───── EXTRACTED DATA ─────
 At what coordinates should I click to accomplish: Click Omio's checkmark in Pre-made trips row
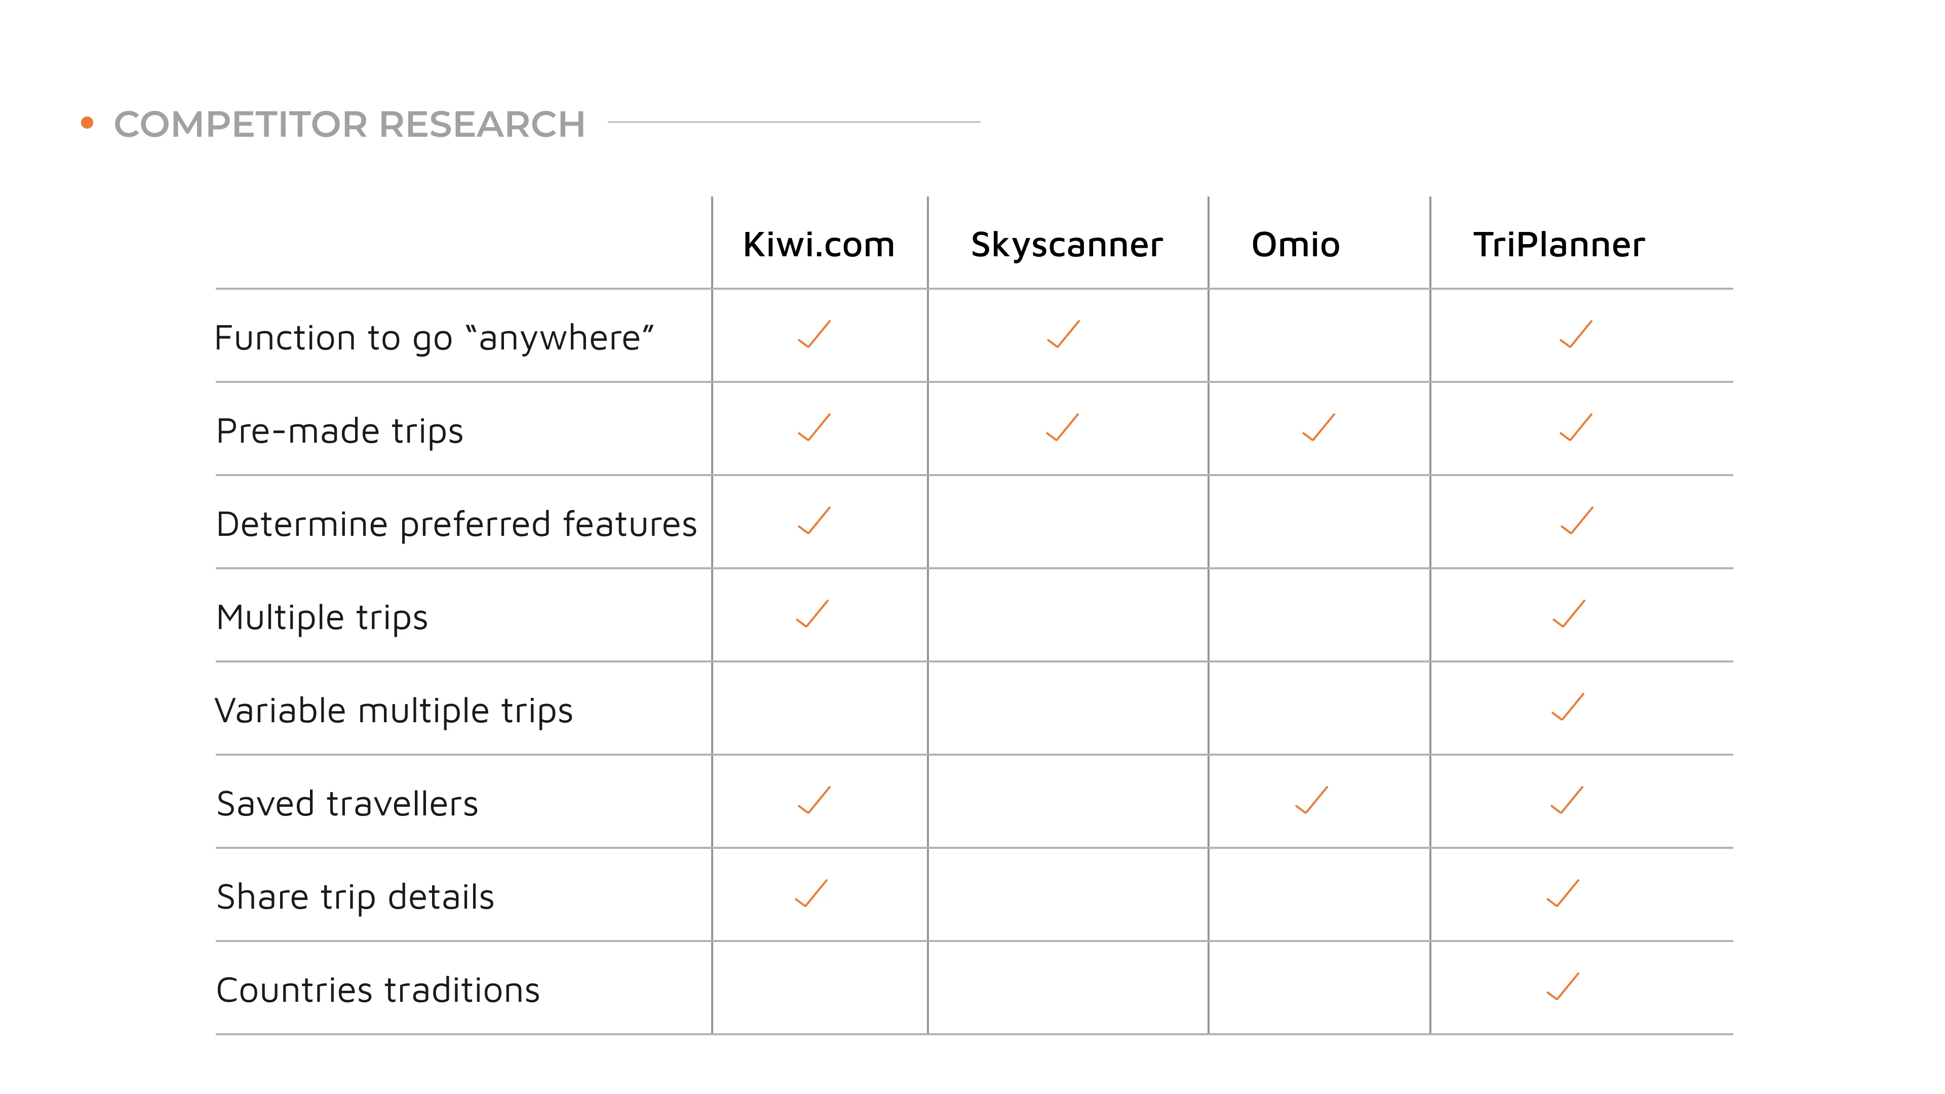tap(1318, 427)
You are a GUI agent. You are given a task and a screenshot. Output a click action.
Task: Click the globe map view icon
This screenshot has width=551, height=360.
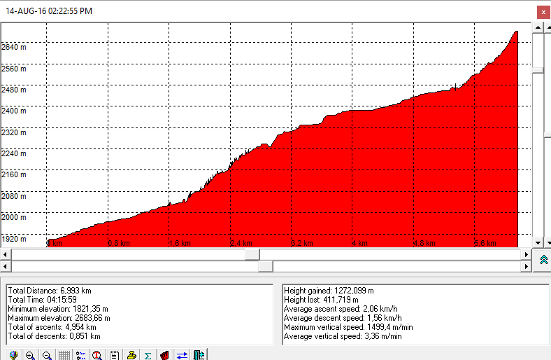point(13,355)
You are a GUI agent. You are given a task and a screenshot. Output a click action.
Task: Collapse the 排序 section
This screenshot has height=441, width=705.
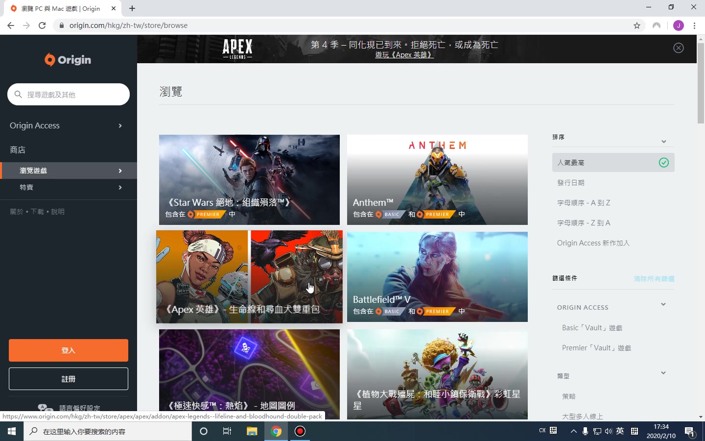point(664,141)
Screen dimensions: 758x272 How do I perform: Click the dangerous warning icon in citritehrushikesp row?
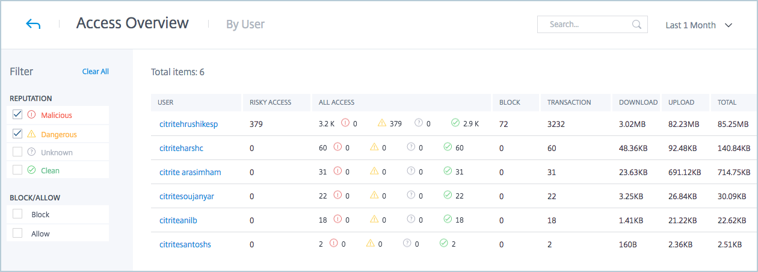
─────
The line containing "Task: Click the globe map view icon" and every line after it, through the end of the records, are what you should retype exactly. Do not include the pictures.

* _REPLY_
Task: Click the globe map view icon
This screenshot has width=551, height=360.
point(13,355)
You are a GUI agent. You are given a task and a screenshot. Output a click action.
Task: Collapse the 排序 section
This screenshot has height=441, width=705.
point(664,141)
Screen dimensions: 758x272 How do I perform: Click the dangerous warning icon in citritehrushikesp row?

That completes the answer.